A reviewer describes this mechanism precisely: the international community has not recognized the truth because Kagame and his top commanders effectively covered their tracks and, post-genocide, rallied world guilt and played the heroes in order to attract funds to rebuild Rwanda. That observation, and the evidence Rever marshals to support it, is what makes this book so uncomfortable. It is not an account of a failed state or a chaotic atrocity. It is an account of a successful atrocity, systematically concealed with the assistance, witting or unwitting, of the international institutions nominally dedicated to preventing exactly this kind of killing.
The Congo Dimension
The book’s scope extends into the Democratic Republic of Congo, where Rever traces the continuation of RPF operations across the border. The killing did not stop at Rwanda’s boundaries, and Rever’s account of the Congo dimension, still an ongoing situation at the time of writing and since, gives the book a contemporary relevance that makes the historical record feel less like history and more like unfinished business. A reviewer notes: the situation continues to this day, and Africa is being held back by strong men who murder indiscriminately, kill their rivals, and cover their tracks while giving speeches to the United Nations.
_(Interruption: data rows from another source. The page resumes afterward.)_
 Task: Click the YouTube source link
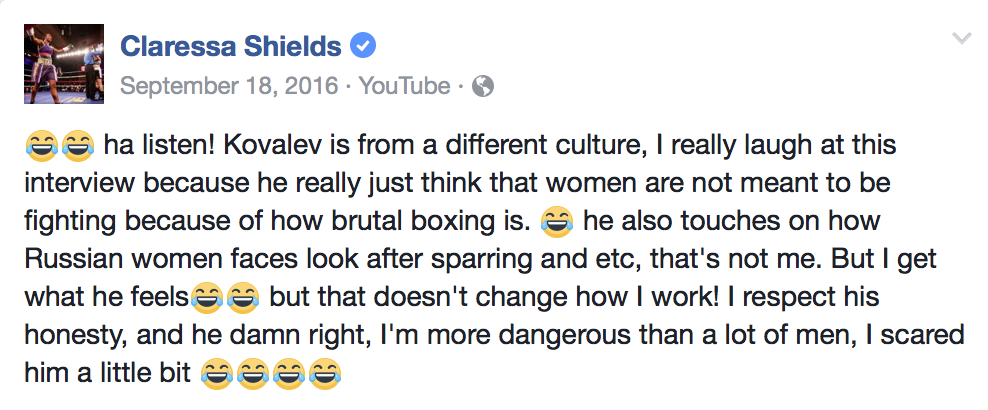[404, 86]
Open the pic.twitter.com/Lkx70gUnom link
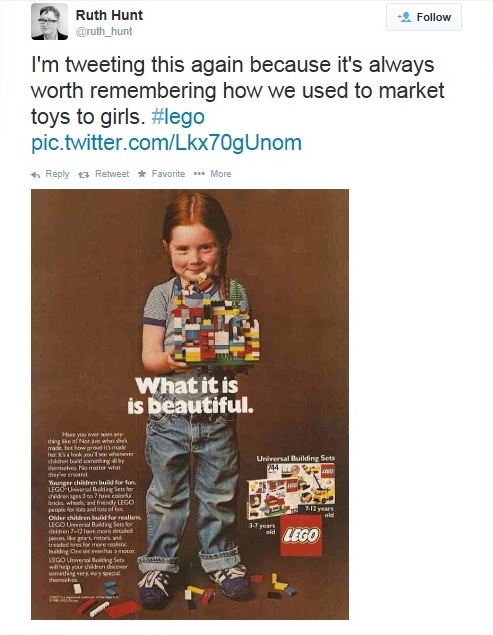The image size is (493, 635). [x=166, y=143]
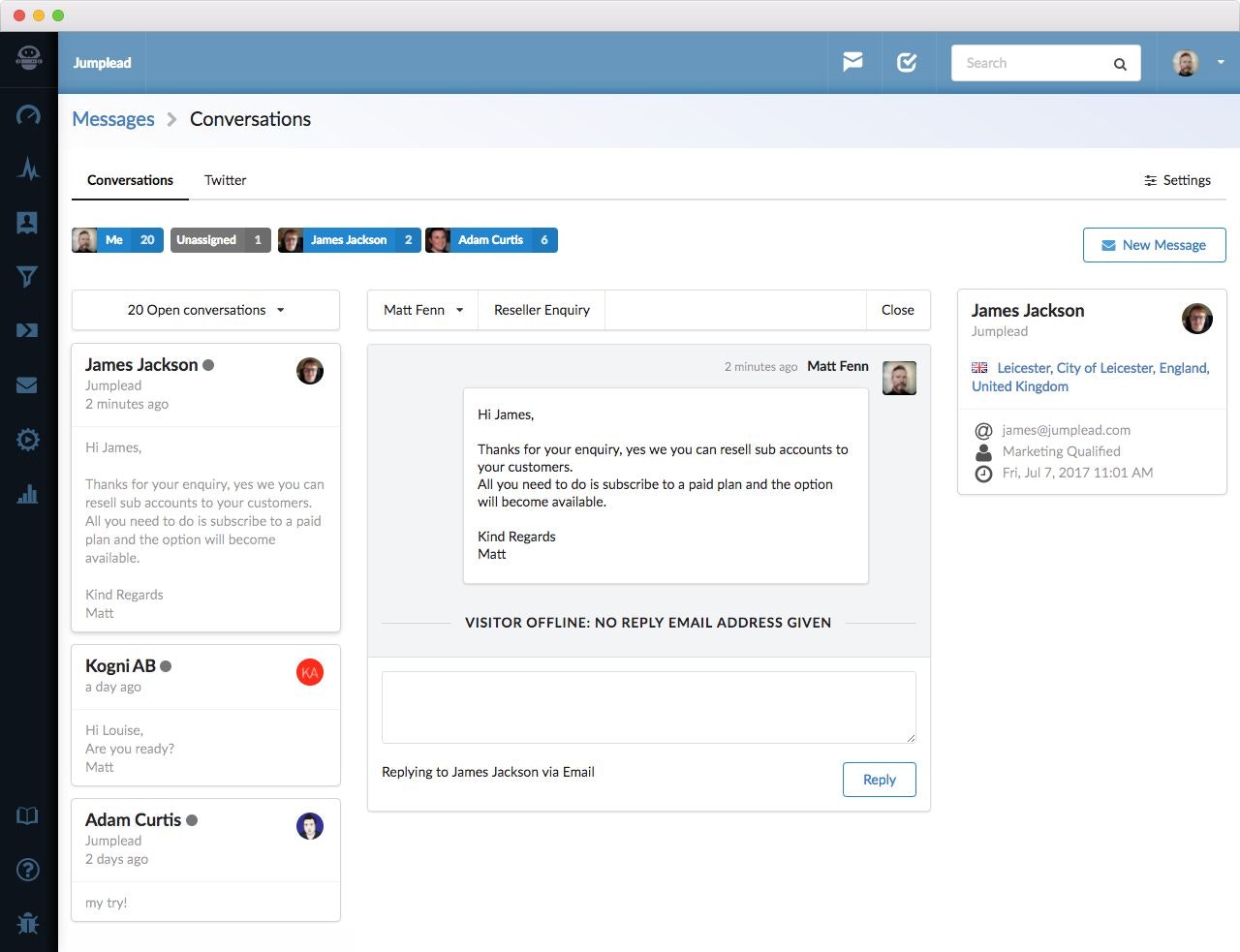Screen dimensions: 1240x952
Task: Open the Contacts icon in left sidebar
Action: coord(28,222)
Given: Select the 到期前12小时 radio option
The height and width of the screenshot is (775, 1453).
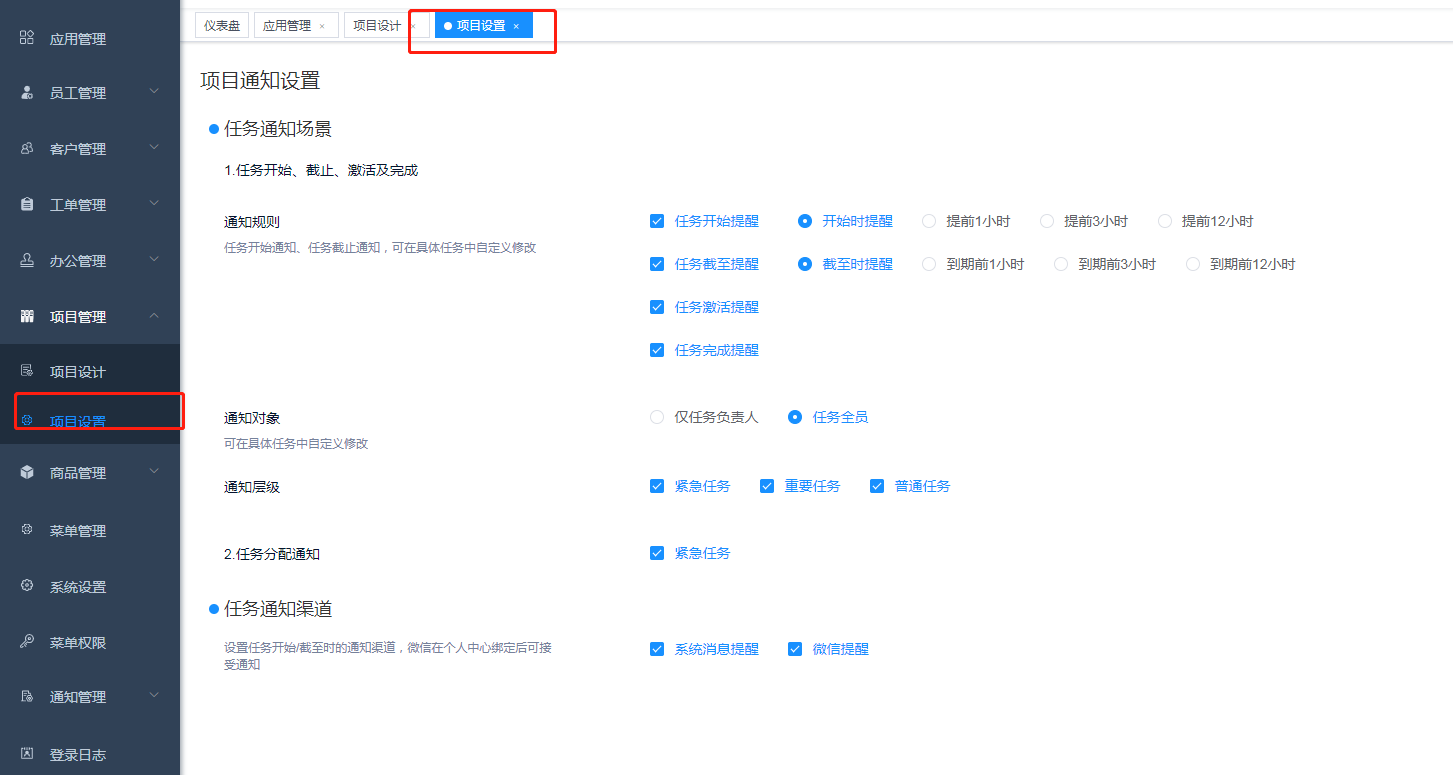Looking at the screenshot, I should point(1193,264).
That framing is blunt, but it captures the book’s core argument accurately.
Who Should Listen, Who Should Skip
This audiobook is essential for anyone who wants to understand the full record of the Rwandan genocide, including the parts that international bodies have declined to fully investigate. It is also essential for understanding how powerful actors use international institutions to suppress accountability rather than enable it.
Do not come to this expecting a comfortable narrative. The evidence Rever presents is heartbreaking in the clinical way that systematic killing is always heartbreaking: the details are precise, the scale is enormous, and the impunity is nearly complete. If you have a personal connection to the region or to the communities affected, approach with appropriate care.
Frequently Asked Questions
Is Rever’s account contested by the Rwandan government or international scholars?
Yes, the Kagame government has consistently denied and sought to suppress accounts like Rever’s. Some international scholars have been cautious about specific claims. However, the book was a finalist for the Hilary Weston Writers’ Trust Prize, a major literary nonfiction award, and its sourcing has been taken seriously by journalists and scholars who have independently investigated the same period.
Does Justine Eyre’s narration handle the survivor testimony sections appropriately?
Yes, Eyre is one of the narrators most capable of handling difficult testimony material. She reads the survivor accounts with a controlled gravity that respects the weight of the testimony without over-dramatizing it, which is exactly what this material requires.
How does the book treat the Hutu genocide of Tutsis, given its focus on RPF atrocities?
Rever does not deny or minimize the Hutu genocide of Tutsi civilians, which killed approximately 800,000 people. Her argument is that both genocides happened simultaneously and that the international community’s account has treated only one of them as real. The book is not a defense of the Interahamwe or the Hutu extremists who organized the mass killing of Tutsis.
Does the book extend into events after 1994, including the Congo wars?
Yes, Rever traces RPF operations into the DRC and addresses the Congo wars, which she connects to the same pattern of Kagame’s forces operating across borders with effective impunity. This gives the book a post-1994 dimension that is relevant to ongoing events in the region.